PROVIDED PASSAGE
○ ○ ○ ○ ○ ○ ○
Deb Hamm 2012
Naja Art Gallery 2012
Naja: When did you start to make jewelry and why?
Deb: Memory does not serve me well as to why I took my first step into metalsmithing, but it was my senior high school year class in Taos, NM when a silversmithing class was offered. From that time there were few gaps throughout my life when I did not make jewelry.
Naja: Why did you pick working with metals as your art form verses another medium?
Deb: I've always had passion for most everything. I sketched with charcoal, pencil, dipped into India ink and water color, then moved to intricate figurative sculpture, which led to metal working... sculpture to wear. Double entendre's, poetry and other wordsmithing pass-ed times are the silly side of what I do and is reflected in the jewelry names.
Naja: Do you have formal training in art/metals? If so where did you receive it from.
Deb: The class at Taos High was the only one I took in metals. I made a ring and gave it to my brother. 25 years later I took a lapidary class by Michael Boyd. I experimented and ... just made it. Taking risks makes your learning curve much tighter. But I seem to have a knack for being able to do many things, probably because I love to learn. Metalsmithing is still just another learning excursion that extends into other areas of my life.
Naja: Do you have an all time favorite piece that you've made? Where is it now?
Deb: I don't think I have an all time favorite piece. Pretty much every item I make is my favorite especially when it appears to be what I intended to make, or not. I suppose the most intriguing piece I've made is the repousse platinum brooch, called "Reflections of Perception". My first foray into repousse. It often makes people look twice, or deeper... and I can't help but ask: "What do you see first?"
Naja: What is your favorite part of the creative process?
Deb: When the person who has given you free reign both monetarily and creatively and they are truly and utterly delighted with it! Making a color rendering to be presented to a prospective client is a lovely time. I'm able to blend my past artistic meanderings with jewelry making. Actually making a specific item for someone is quite stressful. It takes a long time to come to how it will be made and joined and hung, or whatever... It tears me apart. Stones have sat on my bench for 2 or 3 years before I figured out what to make of it. Luckily they did not belong to a client. I have patient client friends.
Naja: What does a perfect day in your studio look like?
Deb: Everything I need to produce whatever I want is nearby. Good old rock and roll is playing. I might dance to get the body flowing. There are no calls to make, no dishes to wash... nothing will take me away from the bench, all day long. A cup of tea is steeping. Out the window I see the hens having their dust bath. I hear the river gurgling along, the cats are sleeping and the garden is watered. Who? says the owl in the dark of night, who breaks my trance to notice my hunger. Or, maybe a perfect day in the studio is cracking thunder, lightening, dark clouds, torrential rain... maybe the lights go out and I can take a nap.
Naja: Who or what has inspired your work?
Deb: Everything and Everyone... A leaf fluttering on a tree, the meditations of words, a black rock from a distant shore, Pele, backpacking with nothing but essentials for a week or two, the gasp of an awed client, a strawbale construction, dancing away the cobwebs of stagnation, Zeus, the newness of a culture that steam-punks your life awake.
Naja: What's on your bench now?
Deb: My cat, Pesto, who thrives on stealing broken saw blades, and nothing else... just to see what I will do. Gears and other oddities that make up the steam for a new direction. In this mix are brilliant gemstones that beckon to be matched with luscious yellow metal soon to be bent into luxurious circularity.
○ ○ ○ ○ ○ ○ ○
(Stored rows)
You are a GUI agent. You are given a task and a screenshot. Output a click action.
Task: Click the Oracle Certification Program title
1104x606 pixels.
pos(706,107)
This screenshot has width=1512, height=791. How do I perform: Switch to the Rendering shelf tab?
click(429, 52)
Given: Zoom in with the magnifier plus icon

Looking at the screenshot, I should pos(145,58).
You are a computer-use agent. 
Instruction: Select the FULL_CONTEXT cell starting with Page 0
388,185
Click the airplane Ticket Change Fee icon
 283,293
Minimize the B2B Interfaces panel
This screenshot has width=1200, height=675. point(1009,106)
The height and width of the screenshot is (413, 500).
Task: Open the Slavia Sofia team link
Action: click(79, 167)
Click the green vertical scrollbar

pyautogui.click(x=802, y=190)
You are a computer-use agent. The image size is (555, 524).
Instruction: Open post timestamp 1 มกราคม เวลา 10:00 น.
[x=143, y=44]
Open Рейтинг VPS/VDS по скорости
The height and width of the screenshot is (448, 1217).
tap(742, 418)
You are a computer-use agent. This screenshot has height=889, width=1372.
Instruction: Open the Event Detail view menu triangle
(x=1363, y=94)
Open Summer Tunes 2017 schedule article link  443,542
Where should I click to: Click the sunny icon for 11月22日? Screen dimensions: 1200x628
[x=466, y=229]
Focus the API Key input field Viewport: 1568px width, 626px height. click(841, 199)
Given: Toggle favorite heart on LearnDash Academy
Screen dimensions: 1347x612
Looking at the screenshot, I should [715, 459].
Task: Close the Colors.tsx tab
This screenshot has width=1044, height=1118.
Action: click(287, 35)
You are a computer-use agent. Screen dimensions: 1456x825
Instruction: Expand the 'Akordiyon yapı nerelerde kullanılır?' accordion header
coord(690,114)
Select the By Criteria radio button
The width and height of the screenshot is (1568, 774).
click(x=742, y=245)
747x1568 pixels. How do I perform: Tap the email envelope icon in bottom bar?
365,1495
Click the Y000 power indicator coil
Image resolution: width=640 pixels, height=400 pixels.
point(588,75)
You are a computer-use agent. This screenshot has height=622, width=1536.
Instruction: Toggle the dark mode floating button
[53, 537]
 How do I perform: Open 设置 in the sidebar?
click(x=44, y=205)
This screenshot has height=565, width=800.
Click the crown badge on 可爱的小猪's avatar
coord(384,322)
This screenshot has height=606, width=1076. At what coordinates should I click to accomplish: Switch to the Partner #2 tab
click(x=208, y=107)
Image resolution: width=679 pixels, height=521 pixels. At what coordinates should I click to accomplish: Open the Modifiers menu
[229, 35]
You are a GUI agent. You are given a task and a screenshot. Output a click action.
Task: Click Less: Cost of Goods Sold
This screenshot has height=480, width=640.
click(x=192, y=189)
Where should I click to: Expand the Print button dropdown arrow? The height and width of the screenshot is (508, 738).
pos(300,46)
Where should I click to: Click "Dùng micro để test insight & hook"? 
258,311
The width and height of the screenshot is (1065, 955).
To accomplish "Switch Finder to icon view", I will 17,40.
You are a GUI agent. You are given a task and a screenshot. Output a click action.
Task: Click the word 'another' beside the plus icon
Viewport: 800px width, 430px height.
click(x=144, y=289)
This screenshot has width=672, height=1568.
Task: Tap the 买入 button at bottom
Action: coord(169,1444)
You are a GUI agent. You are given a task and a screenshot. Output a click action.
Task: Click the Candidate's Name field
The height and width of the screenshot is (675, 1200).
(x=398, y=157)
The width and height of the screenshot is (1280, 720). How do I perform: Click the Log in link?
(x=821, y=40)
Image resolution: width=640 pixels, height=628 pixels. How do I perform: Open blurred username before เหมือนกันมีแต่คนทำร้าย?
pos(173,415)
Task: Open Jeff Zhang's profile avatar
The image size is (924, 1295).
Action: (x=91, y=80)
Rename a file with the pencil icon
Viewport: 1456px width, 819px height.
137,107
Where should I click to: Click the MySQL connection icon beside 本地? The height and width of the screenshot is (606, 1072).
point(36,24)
○ ○ ○ ○ ○ ○ ○
EXERCISE OBJECTIVE
Write out the stretch of the interview from "Deb: The class" through "of my life.", word for word. These rows were drawn from a different source than the interview.

SOLUTION TO THIS PROBLEM
Deb: The class at Taos High was the only one I took in metals. I made a ring and gave it to my brother. 25 years later I took a lapidary class by Michael Boyd. I experimented and ... just made it. Taking risks makes your learning curve much tighter. But I seem to have a knack for being able to do many things, probably because I love to learn. Metalsmithing is still just another learning excursion that extends into other areas of my life.